Consagrada en la Constitución, la consulta popular es un mecanismo de participación ciudadana ya utilizado en la historia política de Colombia. La discusión sobre la reciente iniciativa del presidente no es, entonces, sobre su legalidad sino sobre su legitimidad.
Si por legitimidad debe entenderse el consenso que transforma la obediencia en adhesión, conviene preguntarse por las condiciones en las que el poder ejecutivo intenta poner evidencia la aceptación que presupone en los ciudadanos frente a sus reformas laboral y a la salud.
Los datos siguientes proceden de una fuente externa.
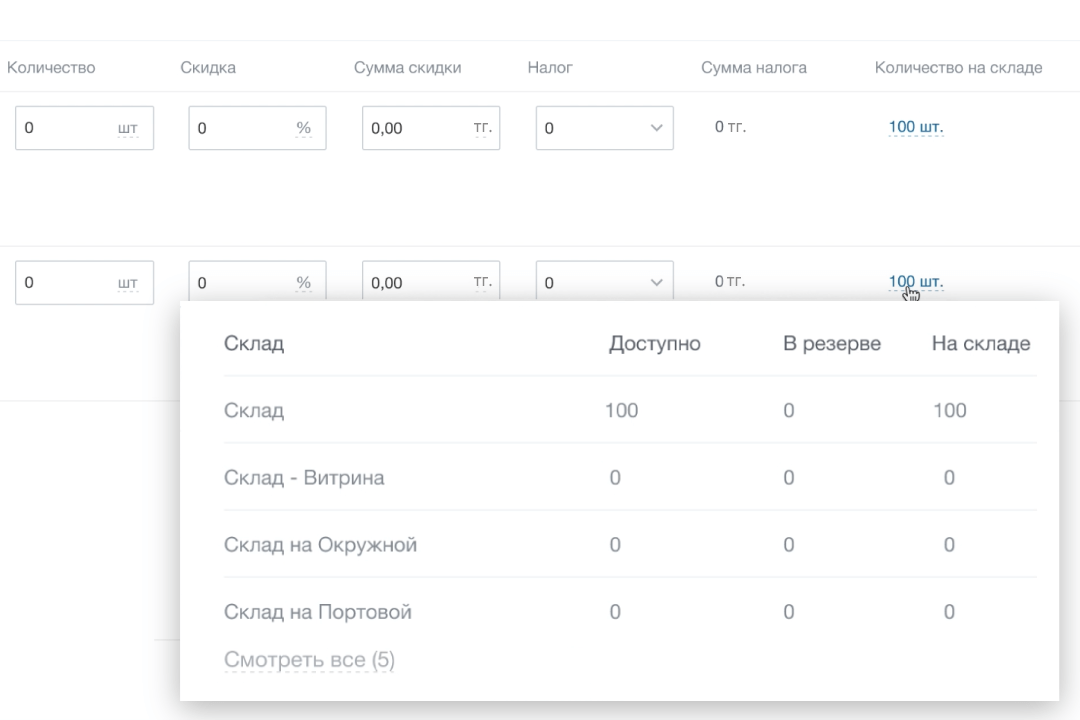Click the "Доступно" column header in popup
Image resolution: width=1080 pixels, height=720 pixels.
(654, 344)
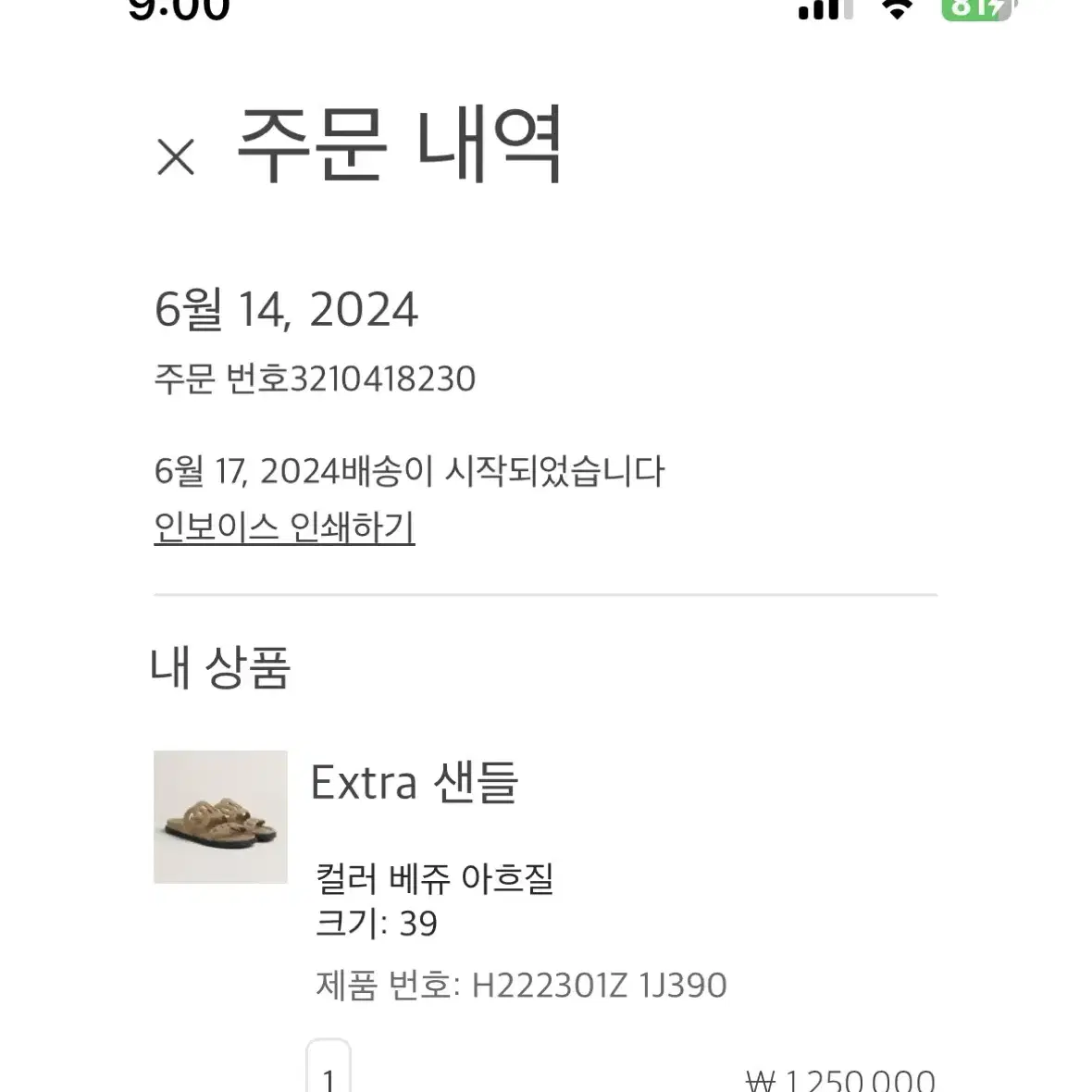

Confirmar esa presunción es, de hecho, la primera prueba que deberá sortear el poder ejecutivo: la consulta solo es vinculante si es votada por el 30% o más del censo electoral, es decir, 13 millones de ciudadanos. Comparado con el de otras votaciones, parece un umbral difícil de alcanzar: Ni siquiera todos los votos que obtuvo Gustavo Petro en segunda vuelta (11.292.758) serían suficientes para que la consulta fuera vinculante.
Por otra parte, a diferencia del referendo y el plebiscito, la consulta popular no pone a consideración de los ciudadanos textos normativos -es decir, no podrá preguntar por la aceptación o no de las reformas en su conjunto- sino preguntas concretas sobre aspectos específicos. De suerte que lo sometido a consulta no podrán ser las reformas, sino apenas algunas de sus partes.
Pero no es solo el fondo del consenso el que está en discusión, sino además la forma de llegar a él. Analizado con casi un mes de distancia, “declarar como ‘Día Cívico para la Participación Ciudadana’ el 18 de marzo de 2025, con motivo de garantizar el legítimo derecho de la ciudadanía de expresarse públicamente en favor de las reformas sociales que mejoren su vida y garanticen su dignidad”, según reza el decreto expedido por el presidente, es cuando menos paradójico.
En realidad, el derecho a expresarse no fue “garantizado” sino promovido, suscitado, convocado por el Gobierno. El poder ejecutivo no fue garante sino causante de una expresión que no fue, por consiguiente, enteramente originada en el seno de la ciudadanía. La legitimidad tiene que ver con el consenso, no con ser inducido a consentir.
Debemos al célebre sociólogo Max Weber una idea esclarecedora sobre la legitimidad, que contempla tres formas: legal, tradicional y personal. La primera es un consenso basado en la aceptación de la ley, la segunda en la fuerza de la costumbre y la tercera en las cualidades carismáticas del gobernante.
Interrumpiendo antes de tiempo el trámite lesgislativo en el Congreso -durante el cual, todo hay que decirlo, el comportamiento de la oposición tampoco ha sido ejemplar- parece claro qué estilo de legitimación de las reformas ha elegido el presidente.
Queda por establecer lo verdaderamente importante: la pertinencia o no de las reformas. Por lo pronto, reducidas de parte y parte a una victoria o una derrota de la persona del presidente, a un “pulso”, se revela una vez más la inmadurez de nuestra democracia.